Сразу после посещения склепа мы вернулись в дом, а Алексей отправился на конюшню. Ему почему-то казалось, что лошади знают в имении больше всех. Так и вышло. Молодой человек вернулся с интересной информацией. Оказывается, Сидор прятал в конюшне какой-то сверток. Алексей нашел его и принес нам.
- Что если это совершенно не то, что мы ищем? – забеспокоилась Надя. – Может, человек прятал свои личные вещи, а не ворованные. Тем более слуга так переживал, встречая нас… Сетовал на происходящее в имении.
- Тогда мы вернем сверток на место, и Сидор ничего не узнает, - ответила я, разворачивая темную плотную тряпицу. – О-о-о… Ты зря беспокоилась, Надя. Он действительно вор.
Перед нами тускло поблескивали золотые украшения с драгоценными камнями. Мое внимание сразу привлек перстень-печатка с гербом Милютиных.
- Нужно поговорить с Сидором до того, как о воровстве узнает Елена Андреевна, - я с интересом рассматривала кольцо. – Насколько я поняла, Сидор служит в имении уже много лет. Но почему он решился на воровство именно сейчас?
- Я поищу его, - сказал Алексей, направляясь к двери. – Ты права, слуга должен объясниться.

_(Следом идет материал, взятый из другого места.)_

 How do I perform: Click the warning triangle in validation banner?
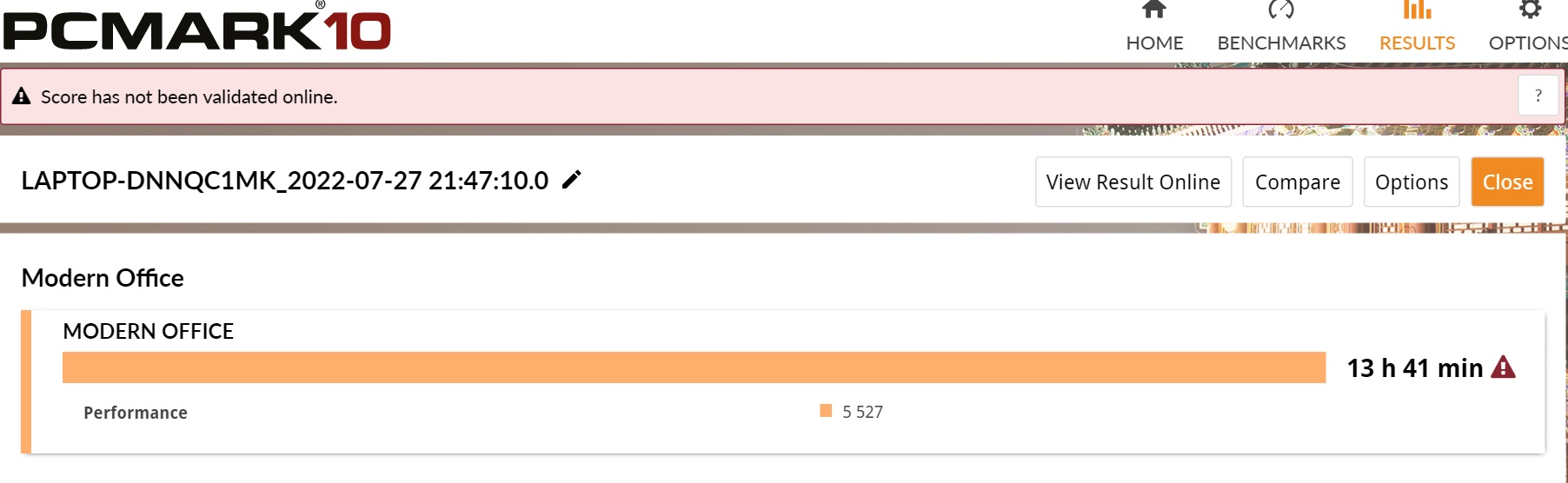click(22, 96)
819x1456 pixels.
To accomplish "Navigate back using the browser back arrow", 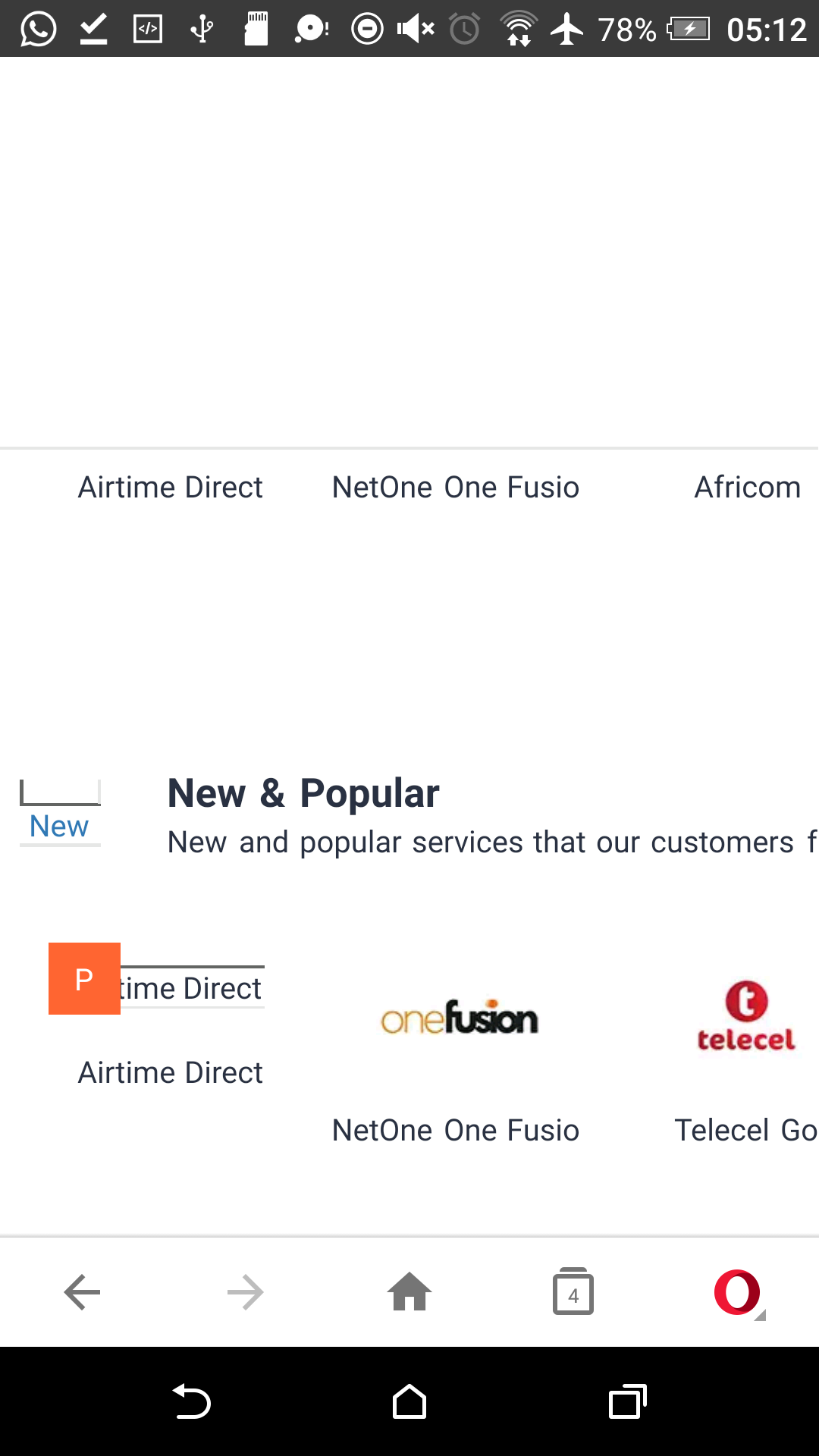I will coord(82,1292).
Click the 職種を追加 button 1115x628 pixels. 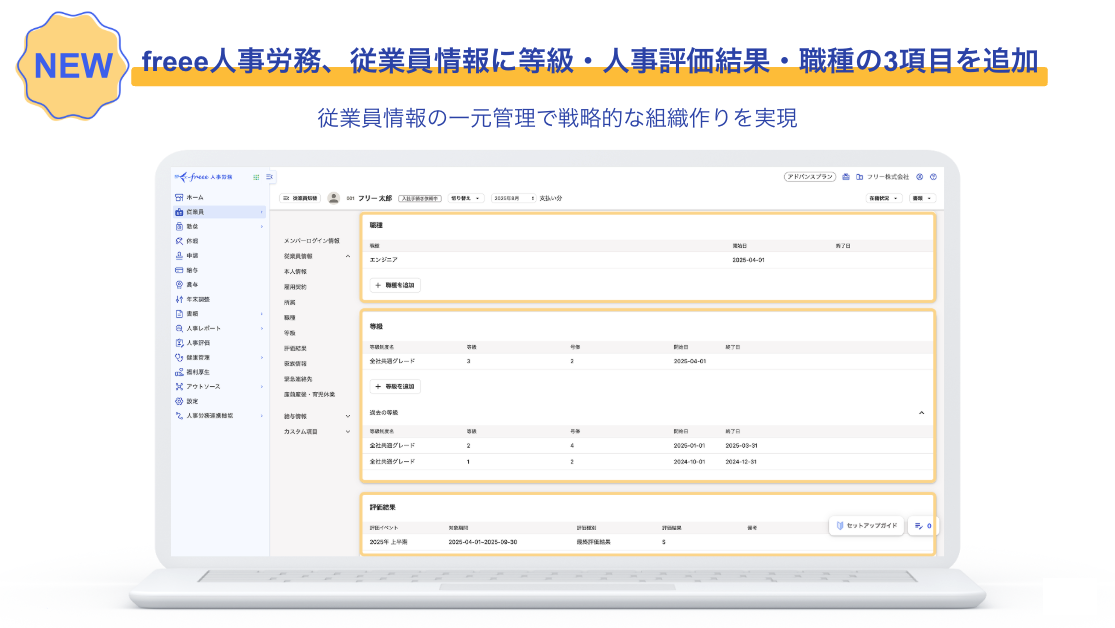[x=395, y=285]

Примерно через пятнадцать минут в коридоре послышались шаги. В комнату вошел растерянный и немного испуганный Сидор. Алексей закрыл дверь, после чего оперся на неё спиной.
- Вы желали меня видеть, барышня? – мужчина поклонился. – Чем я могу вам помочь?
- Это твое? – я отошла от стола, на котором лежали украшения.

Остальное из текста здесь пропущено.